◇医療情報−鎖肛



ごくまれに、生まれつき肛門が閉じたままの子犬、子猫が産まれることがあります。ミルクは飲むのに便が出ない、または、食欲もなく、お腹が異常に膨らんだり、吐いたりする。「便秘かな?」と思い、お尻の穴を見てみると…ない。この病気が鎖肛(さこう)と呼ばれるものです。


【原因】
先天性の奇形です。まず、胎子の時の正常な発育過程をご説明差し上げます。お母さんのお腹の中にいる時、胎子の消化管と、膀胱・尿道・膣などの泌尿生殖器系の器官は、くっついています。また、消化管は外界とつながっておらず、肛門はまだ存在しません。やがて、消化管と泌尿生殖器系の器官とが分かれます。

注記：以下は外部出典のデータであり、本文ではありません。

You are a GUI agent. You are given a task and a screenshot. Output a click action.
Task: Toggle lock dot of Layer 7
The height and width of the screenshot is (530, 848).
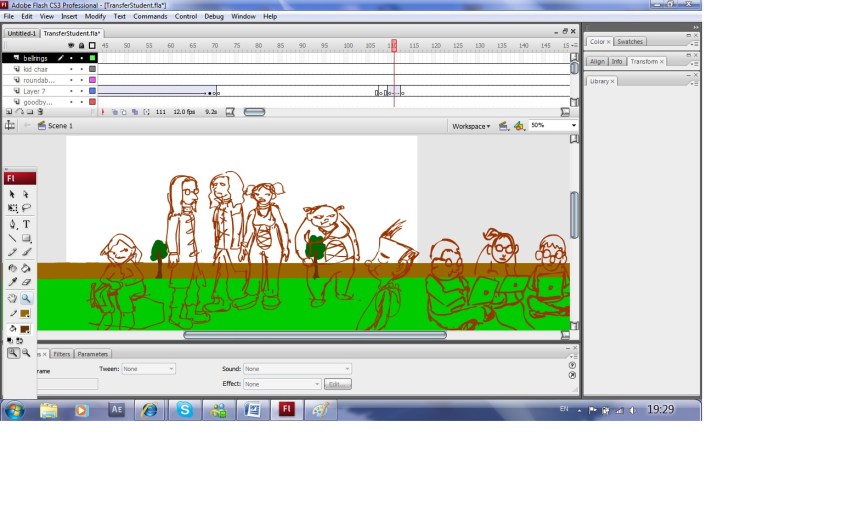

次に消化管の末端の直腸が、外界との境界である肛門膜にくっつき、その後、その膜が破れ、そこが肛門になるのです。  ところが鎖肛の場合、肛門膜が破れなかったり、直腸と肛門膜がくっついていなかったり、直腸が肛門膜ではなく膣や尿道とつながっていたりします。


【症状】
全くウンチを出すことができないので、お腹が膨れる、嘔吐、食欲不振になり、子犬、子猫のように体力のない子は、そのまま亡くなるケースも少なくありません。また、直腸が肛門膜ではなく膣や尿道とつながっている鎖肛の場合、ドロドロの便が、陰茎の先端(男の子の場合)や陰部(女の子の場合)から出てくるのが観察されます。


【診断】
視診、つまり診れば分かりますし、あとは、レントゲン検査で、どのような鎖肛なのかを調べます。


【治療】
外科的な手術しかありません。


【予後】
手術するにしても、体力、免疫力の低い、子犬、子猫の病気なので、手術中になくなる可能性、手術後に合併症で亡くなる可能性も高いです。また、肛門周囲にメスを入れる手術になりますので、もしうまくいったとしても、術後、筋肉、神経の損傷で垂れ流しになる可能性もありますので、その場合は、日々の介護が一生必要になってきます。